California’s crushing housing shortage forces thousands of hard-working families who cannot afford extreme housing costs to leave our state, leaving employers from local restaurants to tech giants stuggling to find employees.
The most visible impact of our decades-long failure to build enough homes is on our streets, where the least-fortunate victims live in tents, RVs and sleeping bags. These are our neighbors, and they urgently need more homes.
But that is not what we’re offering.
Last month, Fremont joined many California cities by making it illegal to be a human without a house. By banning tents, RVs, and even sleeping bags in public, Fremont sent a clear message: The housing shortage isn’t our problem. With only 100 shelter beds for over 800 unhoused residents, our city chose punishment over compassion. This crackdown criminalizes people with nowhere else to go. This response reveals a deeper problem: We’re using enforcement to cover up our decades-long failure to build enough homes across the Bay Area and California.
Fremont’s 2024 Homelessness Response Plan emphasized prevention, housing and outreach. But the city chose criminalization, forcing providers like Abode Services to suspend aid due to legal risks. A lawsuit from unhoused residents, supported by the California Homeless Union and local faith leaders, now challenges the ordinance.
Cities across the East Bay are facing rising homelessness rooted in long-term housing shortages. Throughout the 2010s, California’s cities saw the lowest decade of homebuilding since the 1960s, even as our economy boomed. The Bay Area added only one new home for every six new jobs.
The predictable result: Alameda County rents jumped 26% from 2010 to 2021. By far the biggest beneficiaries are landlords who profit from scarcity to raise rents, with many openly praising the lack of overall supply as “good for business.” Rising rents are a primary cause of homelessness, which we cannot address until we fix the housing shortage.
To make progress, the state must clear roadblocks. A proposed bill, SB 79, would require cities to allow more homes near major transit stops — areas already connected to jobs and services. Currently, local laws often ban apartments within a half-mile of BART stations, explaining why 59 percent of low-income Bay Area households lack easy transit access. This would also address rising transportation costs and pollution from long car commutes.
Another bill, SB 677, targets exclusionary barriers in existing neighborhoods. About 65% of California homeowners live in homeowners associations (HOA) with rules blocking modest additions like duplexes or backyard cottages — often the most affordable options for families and aging residents. This bill would prevent HOAs from blocking new homes in communities that already have schools, parks, and transit nearby.

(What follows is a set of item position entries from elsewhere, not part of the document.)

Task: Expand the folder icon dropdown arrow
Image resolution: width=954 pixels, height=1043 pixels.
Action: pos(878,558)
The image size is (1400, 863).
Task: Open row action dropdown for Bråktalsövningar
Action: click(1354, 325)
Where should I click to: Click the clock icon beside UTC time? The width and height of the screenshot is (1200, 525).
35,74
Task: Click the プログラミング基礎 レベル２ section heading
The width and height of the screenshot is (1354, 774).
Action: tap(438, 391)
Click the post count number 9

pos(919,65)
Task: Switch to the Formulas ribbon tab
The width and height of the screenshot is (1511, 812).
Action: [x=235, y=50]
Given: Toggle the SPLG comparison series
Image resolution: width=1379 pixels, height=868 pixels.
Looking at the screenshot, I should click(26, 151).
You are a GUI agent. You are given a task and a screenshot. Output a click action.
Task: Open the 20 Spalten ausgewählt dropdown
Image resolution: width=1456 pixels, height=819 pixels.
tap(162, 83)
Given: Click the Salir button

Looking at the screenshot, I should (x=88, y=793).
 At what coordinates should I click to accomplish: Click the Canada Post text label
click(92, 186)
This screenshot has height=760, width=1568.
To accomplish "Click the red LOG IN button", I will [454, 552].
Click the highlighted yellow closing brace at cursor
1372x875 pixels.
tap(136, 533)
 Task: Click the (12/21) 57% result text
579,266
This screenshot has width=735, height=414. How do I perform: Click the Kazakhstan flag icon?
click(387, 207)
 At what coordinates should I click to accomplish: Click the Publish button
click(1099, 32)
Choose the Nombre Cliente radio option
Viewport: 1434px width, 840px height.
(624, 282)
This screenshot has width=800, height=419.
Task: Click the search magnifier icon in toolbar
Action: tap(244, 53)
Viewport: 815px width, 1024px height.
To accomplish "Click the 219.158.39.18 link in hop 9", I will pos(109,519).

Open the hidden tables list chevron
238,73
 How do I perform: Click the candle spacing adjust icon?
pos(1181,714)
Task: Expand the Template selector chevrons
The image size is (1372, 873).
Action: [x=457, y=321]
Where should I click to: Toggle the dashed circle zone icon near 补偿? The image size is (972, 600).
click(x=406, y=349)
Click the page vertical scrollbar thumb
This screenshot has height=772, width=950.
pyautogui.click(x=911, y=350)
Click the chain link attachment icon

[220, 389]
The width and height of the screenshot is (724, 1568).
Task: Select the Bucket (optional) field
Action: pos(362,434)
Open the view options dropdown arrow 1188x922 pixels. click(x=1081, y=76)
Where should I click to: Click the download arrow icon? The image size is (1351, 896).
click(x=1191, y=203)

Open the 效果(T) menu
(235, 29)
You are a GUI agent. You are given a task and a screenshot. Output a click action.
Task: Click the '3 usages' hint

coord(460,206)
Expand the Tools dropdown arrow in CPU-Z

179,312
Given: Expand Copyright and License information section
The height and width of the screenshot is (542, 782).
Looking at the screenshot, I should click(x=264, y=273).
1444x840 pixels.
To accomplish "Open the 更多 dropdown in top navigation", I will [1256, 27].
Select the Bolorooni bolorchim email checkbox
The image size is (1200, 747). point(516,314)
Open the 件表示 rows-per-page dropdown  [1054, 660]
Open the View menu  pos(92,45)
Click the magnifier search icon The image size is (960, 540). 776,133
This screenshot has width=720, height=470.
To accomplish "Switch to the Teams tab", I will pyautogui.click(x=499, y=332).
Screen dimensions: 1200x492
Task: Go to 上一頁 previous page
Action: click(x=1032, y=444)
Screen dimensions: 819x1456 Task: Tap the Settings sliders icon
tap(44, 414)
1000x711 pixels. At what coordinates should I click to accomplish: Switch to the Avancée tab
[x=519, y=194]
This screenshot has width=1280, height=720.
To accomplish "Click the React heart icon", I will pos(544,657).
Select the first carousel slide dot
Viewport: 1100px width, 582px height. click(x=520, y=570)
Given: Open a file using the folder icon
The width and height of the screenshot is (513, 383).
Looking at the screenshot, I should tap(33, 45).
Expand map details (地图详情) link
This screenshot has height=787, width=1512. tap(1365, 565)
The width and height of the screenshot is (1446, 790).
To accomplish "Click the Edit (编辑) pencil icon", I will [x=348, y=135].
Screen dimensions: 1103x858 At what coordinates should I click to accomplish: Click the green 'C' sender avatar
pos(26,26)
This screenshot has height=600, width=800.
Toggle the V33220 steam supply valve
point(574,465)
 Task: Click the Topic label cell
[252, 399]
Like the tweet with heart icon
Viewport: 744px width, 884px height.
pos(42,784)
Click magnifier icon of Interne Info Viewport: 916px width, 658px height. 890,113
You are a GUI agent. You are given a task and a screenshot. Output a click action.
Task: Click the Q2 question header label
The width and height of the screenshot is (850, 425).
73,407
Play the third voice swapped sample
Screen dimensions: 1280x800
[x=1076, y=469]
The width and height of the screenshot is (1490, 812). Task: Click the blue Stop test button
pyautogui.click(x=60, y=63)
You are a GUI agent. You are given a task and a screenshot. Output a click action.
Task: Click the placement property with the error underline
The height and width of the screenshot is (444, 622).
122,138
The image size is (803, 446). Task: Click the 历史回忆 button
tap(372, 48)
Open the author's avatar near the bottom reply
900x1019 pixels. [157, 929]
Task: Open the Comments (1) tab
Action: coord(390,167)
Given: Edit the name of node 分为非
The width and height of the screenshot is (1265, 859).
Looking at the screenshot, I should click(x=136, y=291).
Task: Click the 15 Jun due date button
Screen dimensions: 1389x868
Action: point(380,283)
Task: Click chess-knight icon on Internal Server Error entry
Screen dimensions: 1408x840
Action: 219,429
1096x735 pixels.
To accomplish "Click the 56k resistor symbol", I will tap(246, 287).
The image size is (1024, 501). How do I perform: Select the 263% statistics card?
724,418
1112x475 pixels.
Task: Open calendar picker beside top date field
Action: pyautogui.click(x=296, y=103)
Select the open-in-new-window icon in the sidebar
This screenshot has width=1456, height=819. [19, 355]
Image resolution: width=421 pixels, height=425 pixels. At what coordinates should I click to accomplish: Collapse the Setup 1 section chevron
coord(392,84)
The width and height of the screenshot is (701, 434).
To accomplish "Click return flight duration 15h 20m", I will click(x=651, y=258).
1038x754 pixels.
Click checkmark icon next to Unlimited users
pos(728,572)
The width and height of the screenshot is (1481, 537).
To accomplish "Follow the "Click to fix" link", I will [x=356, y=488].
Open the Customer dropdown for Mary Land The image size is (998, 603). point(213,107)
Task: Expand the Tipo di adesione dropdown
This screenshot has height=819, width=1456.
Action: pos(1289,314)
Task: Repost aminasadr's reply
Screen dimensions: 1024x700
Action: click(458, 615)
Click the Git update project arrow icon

These bills support progressive legislators’ priorities: increasing access, reducing exclusion and rebalancing power away from those profiting from scarcity. They complement tenant protections and social housing by addressing the core problem — chronic underbuilding.
In addition to making it easier to build homes, local governments have humane alternatives to criminalization. Fremont should expand its 45-bed Navigation Center and establish a dedicated city-owned lot for people living in vehicles excluded from the current Safe Parking program. Most importantly, Fremont must completely repeal its camping ban. The solution lies in addressing our housing shortage, not punishment.
Nevertheless, we must accelerate homebuilding across our region. Homelessness results from our housing shortage and policies that ignore solutions. If we want stable communities where people of all incomes can live and work, we must end knee-jerk reactions to visible homelessness and start building the homes and services that will actually resolve the crisis.
David Bonaccorsi is a former Fremont councilmember and part of the Fremont for Everyone leadership team.